The weather is a constant topic of conversation in Melbourne probably because it’s continually changing. We’re either waiting for a cool change, rain, a warm day or perfection in the form of blue skies, light breezes and temperatures around 26C. They say that if you are unhappy with the weather here, wait an hour or two, it will change!
Salad season is upon us. The greengrocers shelves are groaning under the weight of beautiful young spring greens, but I’ve been hanging out for sweet tasty tomatoes, needed to make the dressing for a shredded cabbage, bok choy, fennel and mint leaf salad from Kylie Kwong’s “Simple Chinese Cooking Class.”

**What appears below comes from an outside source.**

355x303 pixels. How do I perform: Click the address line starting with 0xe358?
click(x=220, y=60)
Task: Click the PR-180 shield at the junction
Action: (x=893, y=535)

It was well worth the wait. I changed nothing in the original recipe. This salad was lively and crunchy, complemented perfectly by the balanced sweet and savoury dressing. I’m a tough critic, but this dressing was perfect, so good, I drank the little pool that remained in the bottom of the bowl after the salad was eaten.
As the two of us chomped our way through lunch, we talked about how it would easily morph into a refreshing dinner for a hot night with the addition of shredded cold chicken or salmon, and how at home the flavours would be served beside wok fried salt and pepper pork belly or barbecued lemongrass pork. Providing the cabbage and mint were included, I think raw snow peas, cucumber, radish, bean shoots and coriander could all be added successfully
Shredded Wombok Salad
1/8th of a large wombok (approx 250g)
2 spring onions
1 head of bok choy
1 bulb of fennel
2 cups fresh mint leaves, loosely packed
tomato dressing:
2 tablespoons light soy
1 tablespoon brown sugar
Juice of 1/2 lemon
80 mls oil ( I used rice bran oil)
3 ripe tomatoes finely chopped
Wash and dry the vegetables the cut them finely with a sharp knife or on a mandolin.
Roughly tear the mint leaves and discard any coarse stems.
Toss the vegetables together in a large bowl.
Whisk together the soy, sugar and lemon juice to dissolve the sugar.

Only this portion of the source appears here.